Music is always out of tune. Surprised? Well, if it's played by modern instruments, it is.
Some guy named Bach proved that, if you detune every instrument a little bit, you could play in any key. Previously, you had to tune instruments to specific keys: a clavichord tuned to G would sound like cats screwing if you played in E flat.
The point is that the only place one hears precisely in-tune music is a cappella vocals, because the singers, often without being aware, fudge or cheat every chord into precise tune. There is a tension to equal-tempered tuning that is absent in a cappella music, and it's refreshing to hear, it's almost like being able to take a deep breath for the first time.

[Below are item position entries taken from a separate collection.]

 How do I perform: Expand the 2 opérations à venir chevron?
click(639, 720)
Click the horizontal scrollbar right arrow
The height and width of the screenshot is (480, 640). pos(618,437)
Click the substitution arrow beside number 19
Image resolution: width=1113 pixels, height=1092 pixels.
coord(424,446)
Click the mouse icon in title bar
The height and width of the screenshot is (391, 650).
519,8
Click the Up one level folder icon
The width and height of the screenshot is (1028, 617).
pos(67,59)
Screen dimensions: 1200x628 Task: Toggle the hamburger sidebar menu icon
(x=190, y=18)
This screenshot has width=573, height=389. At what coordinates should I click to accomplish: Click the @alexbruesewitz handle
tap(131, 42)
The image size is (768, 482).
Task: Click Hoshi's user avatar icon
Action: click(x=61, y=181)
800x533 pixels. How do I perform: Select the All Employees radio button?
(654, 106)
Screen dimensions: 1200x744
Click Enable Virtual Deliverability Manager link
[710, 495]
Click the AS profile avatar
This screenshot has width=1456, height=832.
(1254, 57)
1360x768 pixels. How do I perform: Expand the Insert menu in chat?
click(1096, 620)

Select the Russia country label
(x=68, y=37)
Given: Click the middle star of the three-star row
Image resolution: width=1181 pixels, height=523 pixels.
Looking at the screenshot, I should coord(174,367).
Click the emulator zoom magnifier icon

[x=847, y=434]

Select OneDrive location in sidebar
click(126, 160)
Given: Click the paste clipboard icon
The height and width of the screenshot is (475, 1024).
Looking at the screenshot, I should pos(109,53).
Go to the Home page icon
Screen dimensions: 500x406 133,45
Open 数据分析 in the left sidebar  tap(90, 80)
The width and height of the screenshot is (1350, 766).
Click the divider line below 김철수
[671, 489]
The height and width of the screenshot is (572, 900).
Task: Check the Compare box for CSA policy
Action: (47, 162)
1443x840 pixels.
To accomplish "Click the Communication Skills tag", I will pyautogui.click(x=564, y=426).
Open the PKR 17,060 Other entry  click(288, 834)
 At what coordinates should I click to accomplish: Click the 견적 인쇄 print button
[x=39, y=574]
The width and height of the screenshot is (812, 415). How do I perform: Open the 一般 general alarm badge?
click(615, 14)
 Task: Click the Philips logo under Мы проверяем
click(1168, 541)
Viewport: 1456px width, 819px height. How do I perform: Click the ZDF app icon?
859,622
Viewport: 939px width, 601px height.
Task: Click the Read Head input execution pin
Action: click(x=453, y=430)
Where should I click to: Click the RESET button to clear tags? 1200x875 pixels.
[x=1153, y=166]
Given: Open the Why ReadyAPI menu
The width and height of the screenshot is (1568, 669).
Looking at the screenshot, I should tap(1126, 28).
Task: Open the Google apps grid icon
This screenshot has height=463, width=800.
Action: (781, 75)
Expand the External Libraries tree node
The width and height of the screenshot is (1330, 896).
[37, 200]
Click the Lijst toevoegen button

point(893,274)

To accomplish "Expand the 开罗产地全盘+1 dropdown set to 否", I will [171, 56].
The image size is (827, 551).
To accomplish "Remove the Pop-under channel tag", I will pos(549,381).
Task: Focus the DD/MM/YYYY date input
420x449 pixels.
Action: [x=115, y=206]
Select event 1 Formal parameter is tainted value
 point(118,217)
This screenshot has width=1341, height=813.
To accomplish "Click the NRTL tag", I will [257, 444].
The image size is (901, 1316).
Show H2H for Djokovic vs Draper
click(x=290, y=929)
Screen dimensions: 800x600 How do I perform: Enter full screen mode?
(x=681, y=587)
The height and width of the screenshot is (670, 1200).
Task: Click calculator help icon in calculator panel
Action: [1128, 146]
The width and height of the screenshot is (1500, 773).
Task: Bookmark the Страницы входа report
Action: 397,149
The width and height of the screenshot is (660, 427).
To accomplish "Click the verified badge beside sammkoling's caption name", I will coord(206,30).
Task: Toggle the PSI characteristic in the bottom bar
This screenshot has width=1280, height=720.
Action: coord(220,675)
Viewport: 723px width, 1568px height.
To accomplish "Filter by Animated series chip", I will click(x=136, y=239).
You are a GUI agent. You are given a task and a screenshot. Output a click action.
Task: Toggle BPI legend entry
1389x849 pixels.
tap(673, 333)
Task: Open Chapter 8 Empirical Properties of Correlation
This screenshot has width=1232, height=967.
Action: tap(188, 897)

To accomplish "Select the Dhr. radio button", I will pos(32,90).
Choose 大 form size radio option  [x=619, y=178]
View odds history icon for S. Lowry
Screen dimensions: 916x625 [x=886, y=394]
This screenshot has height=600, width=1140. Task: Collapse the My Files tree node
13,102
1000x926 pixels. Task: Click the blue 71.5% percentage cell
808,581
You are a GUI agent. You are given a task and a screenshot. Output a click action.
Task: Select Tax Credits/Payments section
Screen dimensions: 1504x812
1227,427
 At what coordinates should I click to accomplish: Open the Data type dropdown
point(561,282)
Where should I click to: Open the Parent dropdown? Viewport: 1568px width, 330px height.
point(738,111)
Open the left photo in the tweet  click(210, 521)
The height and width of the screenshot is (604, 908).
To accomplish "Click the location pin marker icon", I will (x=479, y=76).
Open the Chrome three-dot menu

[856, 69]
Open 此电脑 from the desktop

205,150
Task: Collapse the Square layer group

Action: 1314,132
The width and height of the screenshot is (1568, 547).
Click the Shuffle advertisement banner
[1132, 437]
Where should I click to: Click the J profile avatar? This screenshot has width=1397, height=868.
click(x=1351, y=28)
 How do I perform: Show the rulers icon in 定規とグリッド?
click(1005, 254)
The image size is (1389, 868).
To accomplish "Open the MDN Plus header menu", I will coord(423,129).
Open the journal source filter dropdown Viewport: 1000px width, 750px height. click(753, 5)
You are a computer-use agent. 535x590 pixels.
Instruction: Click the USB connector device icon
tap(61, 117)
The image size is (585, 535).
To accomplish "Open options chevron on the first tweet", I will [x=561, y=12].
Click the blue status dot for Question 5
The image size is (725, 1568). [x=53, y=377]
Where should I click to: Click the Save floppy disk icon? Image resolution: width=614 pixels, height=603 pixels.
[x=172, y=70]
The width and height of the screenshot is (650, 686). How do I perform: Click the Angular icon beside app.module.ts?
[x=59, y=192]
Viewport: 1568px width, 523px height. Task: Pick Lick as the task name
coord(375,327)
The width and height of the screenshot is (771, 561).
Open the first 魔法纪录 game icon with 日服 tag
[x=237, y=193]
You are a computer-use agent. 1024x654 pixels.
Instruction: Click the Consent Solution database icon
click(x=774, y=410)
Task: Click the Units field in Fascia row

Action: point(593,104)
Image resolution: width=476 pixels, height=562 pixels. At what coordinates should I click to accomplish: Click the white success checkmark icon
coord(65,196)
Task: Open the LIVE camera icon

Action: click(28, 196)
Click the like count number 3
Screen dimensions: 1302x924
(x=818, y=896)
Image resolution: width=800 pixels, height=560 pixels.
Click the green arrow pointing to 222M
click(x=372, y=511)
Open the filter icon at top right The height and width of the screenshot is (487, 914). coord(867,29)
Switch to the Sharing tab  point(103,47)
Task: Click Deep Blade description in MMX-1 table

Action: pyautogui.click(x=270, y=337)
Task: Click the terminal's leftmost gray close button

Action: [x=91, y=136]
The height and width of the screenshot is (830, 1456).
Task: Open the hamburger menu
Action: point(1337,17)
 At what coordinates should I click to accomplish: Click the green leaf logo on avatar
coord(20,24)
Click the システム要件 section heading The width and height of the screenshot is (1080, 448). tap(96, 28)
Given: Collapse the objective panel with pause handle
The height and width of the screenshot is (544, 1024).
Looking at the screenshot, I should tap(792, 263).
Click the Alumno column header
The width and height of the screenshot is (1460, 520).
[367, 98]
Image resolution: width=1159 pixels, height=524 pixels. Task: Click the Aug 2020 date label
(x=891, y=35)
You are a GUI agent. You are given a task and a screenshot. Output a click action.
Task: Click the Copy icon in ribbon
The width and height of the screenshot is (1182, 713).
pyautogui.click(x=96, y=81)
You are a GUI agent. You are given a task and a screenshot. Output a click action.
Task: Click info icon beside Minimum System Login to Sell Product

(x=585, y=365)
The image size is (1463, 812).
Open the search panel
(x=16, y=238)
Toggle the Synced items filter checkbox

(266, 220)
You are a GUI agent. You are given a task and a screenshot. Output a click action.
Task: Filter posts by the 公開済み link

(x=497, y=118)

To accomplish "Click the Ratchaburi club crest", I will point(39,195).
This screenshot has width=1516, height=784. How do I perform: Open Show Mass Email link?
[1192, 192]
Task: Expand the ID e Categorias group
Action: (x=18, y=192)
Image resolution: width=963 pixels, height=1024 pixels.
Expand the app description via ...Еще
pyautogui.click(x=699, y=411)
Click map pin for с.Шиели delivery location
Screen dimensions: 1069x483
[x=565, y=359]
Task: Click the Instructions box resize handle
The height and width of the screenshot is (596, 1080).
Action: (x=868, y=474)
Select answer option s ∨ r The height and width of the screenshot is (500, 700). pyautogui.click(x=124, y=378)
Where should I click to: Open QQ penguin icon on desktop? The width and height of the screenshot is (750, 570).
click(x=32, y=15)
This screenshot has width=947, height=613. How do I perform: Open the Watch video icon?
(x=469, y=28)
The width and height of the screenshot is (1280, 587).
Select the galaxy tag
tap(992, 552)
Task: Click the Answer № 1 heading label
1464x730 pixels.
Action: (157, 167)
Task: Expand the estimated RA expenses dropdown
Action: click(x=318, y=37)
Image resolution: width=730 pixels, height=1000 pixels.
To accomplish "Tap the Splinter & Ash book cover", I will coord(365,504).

I heard a recording of "Adeste Fidelis" by the Vienna Boys Choir in my 4th grade music class, and it changed my life. This wasn't opera, the posturing heavy-metal of the classical vocal world. This was straight-up singing, as pure as a human voice can be. No excessive art or artifice, no obvious tools or mechanics, no sounding forced. It was sounds like I had never heard, voices devoted to the melody and not the style.
It is said that the unchanged male voice is the most beautiful there is. While this is probably a wholly sexist viewpoint which has led in past centuries to horrible practices (castrati), this recording, of pre-pubescent males, was truly glorious.